Shevchenko was a writer whose poems many Ukrainians know by heart and a painter whose images are everywhere in Ukraine. He was also an advocate of independence who was jailed, “under the strictest surveillance, without the right to write or paint,” for the crime of writing poems in the language Russians called “Little Russian,” and which Ukrainians called Ukrainian.

This year, my Ukrainian publisher, Anetta Antonenko, was delighted that one of her authors, Natalia Vorozhbyt, won the Shevchenko Prize for her play Bad Roads, which draws from interviews with real people in the Russian-occupied Donbass region.

It was a rare bright moment in an otherwise dark time. Anetta, these days, has been committed to exercising regularly (“in peacetime, I neglected this”), in part by bringing bread to the birds in her Kyiv neighborhood. She’s handed over her gun to the Territorial Defense (“They need it more and they have ammunition”), and she’s been stockpiling food for her cats, who have no idea there’s a war on: “They give me joy and peace.” She depends on the fresh vegetables brought in by an Azerbaijani grocer, and she tries to work on a regular schedule: She’s got a novel by Isabel Allende on deck, and a series of biographies, including a series on dictators—Castro, Franco, Pinochet, Tito, Salazar—that centers on the question of whether “one person could become the engine of history.”

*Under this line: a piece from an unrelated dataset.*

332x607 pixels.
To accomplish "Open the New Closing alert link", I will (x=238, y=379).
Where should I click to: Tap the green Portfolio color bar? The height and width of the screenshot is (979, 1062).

It’s a scarily relevant question today. And it also raises the question of what a regular person can do in the face of such Men of Destiny. Antonenko assures me that Ukrainian culture is every bit as engaged in the struggle against the country she calls by the derogatory “Rashka.” The term is derived from the English pronunciation of Russia, complete with the diminutive suffix to convey extra venom. Not one to mince words, she calls that country “the scum of the earth, looters and cowards, who don’t even collect the bodies of their dead soldiers, who blow up maternity hospitals, who erase peaceful towns from the face of the earth, who even attacked Babyn Yar” (better known in the West as Babi Yar).

Ukraine’s cultural vanguard has responded unanimously. Musicians have joined the army to defend Kyiv. Actors and poets are recording commercials. The symphony orchestra played in Kyiv’s central square. The writer Oksana Zabuzhko spoke in the European Parliament; the singer Taras Borovok recorded a song in praise of the Turkish Bayraktar drone; and a legend of the Ukrainian stage, the 84-year-old Ada Rogovtseva, is washing soldiers’ clothes.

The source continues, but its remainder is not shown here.